Troubleshooting and performance tips

Common issues

  • Port conflicts: If ws://127.0.0.1:18789 is in use, change the control port in settings.
  • Channel delivery: Re-check bot tokens or QR sessions. Send a test message from both sides.
  • Model timeouts: Lower prompt size, increase timeout, or switch to a faster model.
  • Missing tools: Confirm the skill is enabled and the Node with the needed capability is online.

Make it faster

  • Cache recent context and reduce repeated calls in pipelines.
  • Use smaller prompts and typed JSON to cut token usage.
  • Run a local model for light tasks like classification or extraction.
  • Upgrade Node.js to a current LTS for better runtime performance.

Real-world examples you can try today

Inbox triage with approval

  • List unread emails and classify them by sender and urgency.
  • Draft archive or label actions as JSON.
  • Pause for approval, then apply changes only if you approve.

Safe deploy after tests

  • Check that the git working tree is clean.
  • Run unit tests and parse results.
  • Gate the deploy step on test success and an explicit yes.

Smart home check-in

  • Read temperature and energy use from local devices.
  • Summarize and notify you on your preferred channel if a threshold is crossed.

Project housekeeping

  • Find large files in a repository and compress or move them.
  • Write a short report with before/after sizes and links.

Standup assistant

  • Gather yesterday’s commits, PR comments, and calendar notes.
  • Draft a 3-bullet standup update and post it to your team channel after approval.

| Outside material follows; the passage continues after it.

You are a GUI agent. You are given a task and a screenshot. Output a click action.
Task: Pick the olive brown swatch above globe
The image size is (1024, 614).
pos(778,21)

Who should use Clawdbot and how to choose your stack

Individuals

  • Run on a laptop or mini PC. Use Telegram or WhatsApp as your main channel.
  • Start with a few low-risk skills: reminders, file cleanup, or daily briefings.

Small teams

  • Host the Gateway on a small VPS for uptime. Keep a Node on each developer laptop for local tasks.
  • Share SKILL.md files in a repo and review them like code.

Cost and latency

  • Use remote models for high-quality summaries or generation.
  • Use a local model for quick classification, extraction, and routing to reduce cost and increase speed.

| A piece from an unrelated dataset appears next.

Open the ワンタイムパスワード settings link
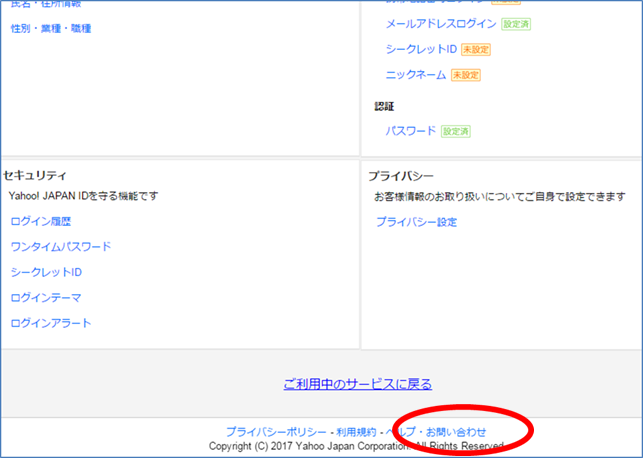 tap(61, 247)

Bookmark this guide and expand safely

You now have the core path: install, onboard, connect a channel, add or write a skill, and ship a Lobster workflow with approval gates. Bookmark this Clawdbot setup guide as you expand your toolbox. Add one skill at a time. Use typed pipelines for every action that matters. Keep logs, approvals, and limits in place so you can trust each run.

With Clawdbot, your assistant lives where your data lives, and it acts like a careful operator. Start today with a simple routine, like a morning briefing. Then move to inbox triage, weekly recaps, and safe deploys. This Clawdbot setup guide is your map from chat to real, reliable automations you control.

(Source: https://www.marktechpost.com/2026/01/25/what-is-clawdbot-how-a-local-first-agent-stack-turns-chats-into-real-automations/)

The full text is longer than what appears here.